The homeowner who is interested in selling and buying, almost simultaneously is virtually orchestrating/pleading, and in some cases, demanding that everyone is doing their part to make this happen.  That is a big demand, and given the interaction of humans in general, good luck with that.  But it can happen, and here are a few tips to try to get this to work:

  1. When the homeowners have decided to sell their first home, put it on the market immediately.  Get the Realtor® on board, and let him/her know what your plans are.
  2. If the homeowner is going to move out of town, say over 50-100 miles, or across country, find out from your Realtor® if their broker works with a network of Re-lo companies.  If so, this will facilitate the process of locating the next home.  If the move is across town, or under 50 or so miles, your Realtor® can network with a local company if their company does not have branches in the area that you are moving close to.

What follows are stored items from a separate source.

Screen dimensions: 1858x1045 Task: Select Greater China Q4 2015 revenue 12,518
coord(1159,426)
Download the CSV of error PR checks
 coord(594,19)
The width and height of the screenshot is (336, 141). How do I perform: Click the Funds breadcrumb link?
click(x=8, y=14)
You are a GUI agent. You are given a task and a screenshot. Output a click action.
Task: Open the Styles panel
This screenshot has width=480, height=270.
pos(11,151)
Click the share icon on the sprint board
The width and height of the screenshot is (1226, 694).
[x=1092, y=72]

  3. Mr/Ms Homeowner have now put their house on the market, to sell.  That means, at the best possible price that homes are selling for in their immediate area, not 10 or 15% above the market.  AT MARKET VALUE.  By doing this, the house will get more showings, and possibly, an offer or offers will be made that the sellers can begin working.
  4. Mr/Ms Homeowner are now positioning themselves to find their next dream home.  That means, working with their Realtor® (whether local or RE-LO), to fine tune their search for their next home.  It is important to let your Realtor® what it is you want exactly in your next home.  Most Realtors® know their inventory.  Almost to the exact amenity, many Realtors can practically take you to the house that you have described.

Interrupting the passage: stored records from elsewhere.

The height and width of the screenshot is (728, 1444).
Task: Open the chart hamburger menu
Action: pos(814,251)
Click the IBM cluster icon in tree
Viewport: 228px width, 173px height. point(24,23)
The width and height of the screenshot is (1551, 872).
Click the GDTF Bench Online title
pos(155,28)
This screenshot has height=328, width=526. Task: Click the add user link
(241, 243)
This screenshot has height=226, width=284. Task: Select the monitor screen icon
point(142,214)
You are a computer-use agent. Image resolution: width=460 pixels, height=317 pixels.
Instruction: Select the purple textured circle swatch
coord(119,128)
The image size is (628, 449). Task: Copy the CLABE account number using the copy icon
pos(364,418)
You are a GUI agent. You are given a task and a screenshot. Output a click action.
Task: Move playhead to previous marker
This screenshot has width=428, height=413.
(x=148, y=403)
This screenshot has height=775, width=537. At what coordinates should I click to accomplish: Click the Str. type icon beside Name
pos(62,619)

  5. When you locate the house that you want, move on it.  Don’t hesitate.  Stop searching!  You have found your house, write your offer.  But write it, subject to the sale of your current home.  And then, wait.
    1. There is a delicate balance in writing this type of offer.  In Louisiana, it is referred to as a Predicated offer, or a Contingency.  In this case, you are asking another seller to take their home off of the market until you sell your first home.  This predication or contingency may require a higher deposit.  Something to assure the owner of the home you intend to purchase that you are serious, and that, should you back out, the 2nd owner has something to address their concers.
    2. What may also need to be in place for a contingency is the fact that there is an accepted offer on Mr/Ms Homeowner’s first property.  If there is an accepted offer, that means that a closing date can be referenced in the contingency or predication.  This helps to put the 2nd homeowner at ease, but not necessarily without the higher deposit.
  6. An accepted offer on Mr/Ms Homeowner’s house, all things be equal, will need to be moved along very carefully, honoring all deadlines and submission requests.  The important thing that will need to happen, is to practically set up the closing on the first house so that it doesn’t differ by more than 1 or 2 days of the second house’s closing. 
  7. Selecting a title company on the sale of the second house that understands what you are trying to accomplish will also be key.  In many cases, in Louisiana, the buyer selects the title company, but through a means of communicating with the buyer of the first house, and the title company, along with communicating with the 2nd title company, it will be like sheer magic, the ability to close one house, and then other within basically days, if not hours.
 What we have just discussed here is how homeowners can work to avoid having to pay 2 notes on 2 homes, especially if the homeowner is looking to buy another home while living in the first one.  We discussed selling the 1st home, putting personal items in storage, and then renting another home until finding a desired home that we ultimately decide to buy. We also discussed renting out the current home for a year until the seller settles into their new home.  Finally, we discussed that if the seller works with the team involved in the buying and selling process, including their Realtor(s)®, the homeowners of the 2nd home, the title companies and the buyers and sellers on both sides of the process, it is very possible that Mr./Ms Homeowner can avoid paying 2 notes on 2 houses.  Don’t forget, Make Your Best Offer.